EXTRACTED MATERIAL
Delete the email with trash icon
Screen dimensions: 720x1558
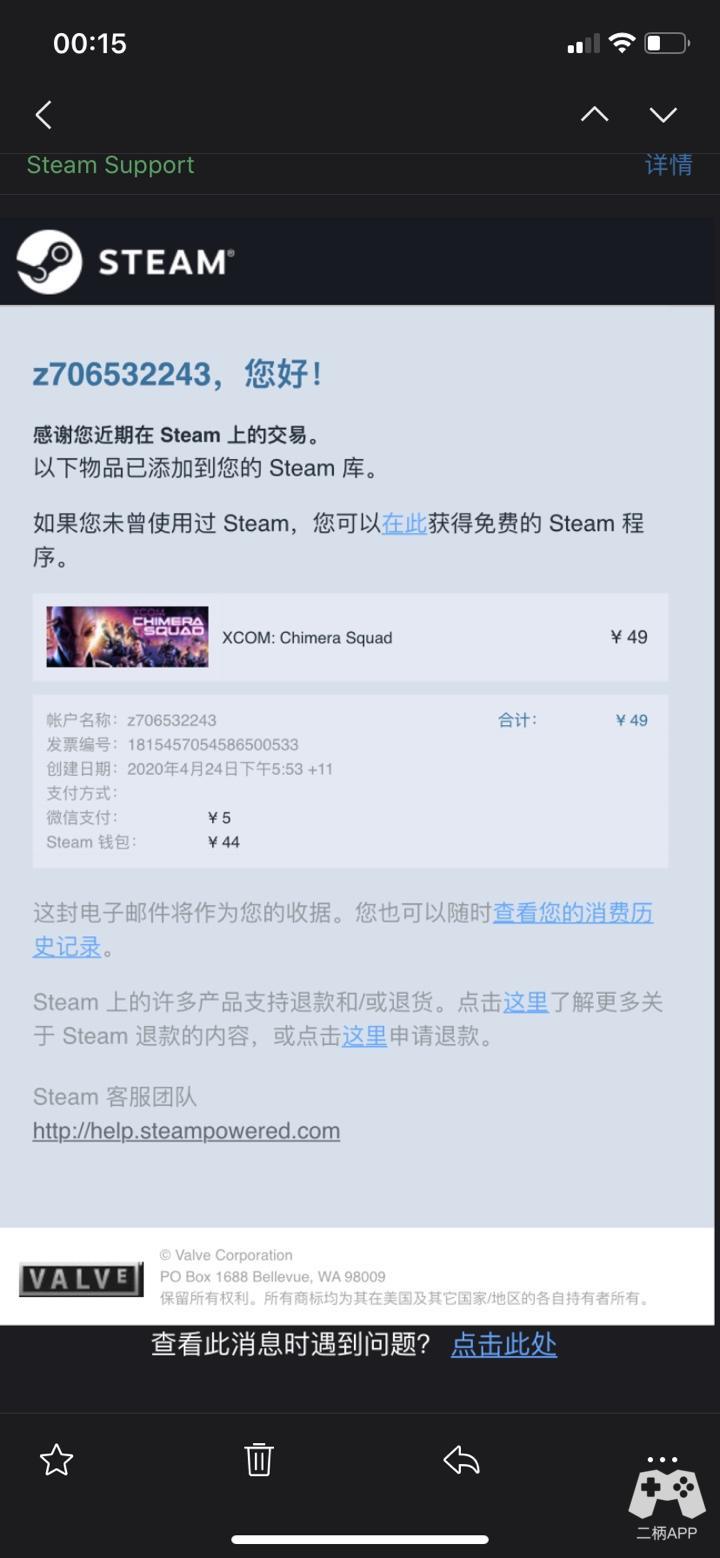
==
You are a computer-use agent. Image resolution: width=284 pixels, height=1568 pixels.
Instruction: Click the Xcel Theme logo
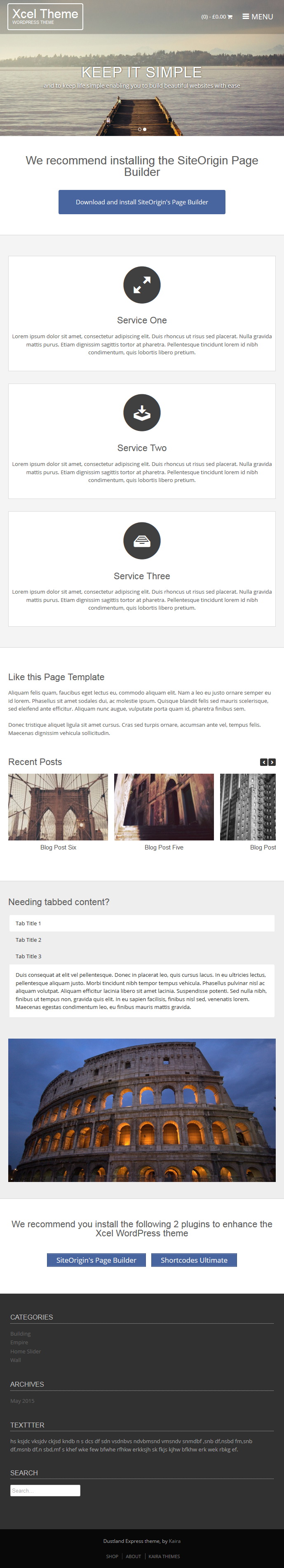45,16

PROBLEM
Among the lines above, find the one with "Delete the email with trash icon" and the one with "Screen dimensions: 720x1558". Quote both and everything between them, exactly.

ANSWER FOR THIS EXERCISE
Delete the email with trash icon
Screen dimensions: 720x1558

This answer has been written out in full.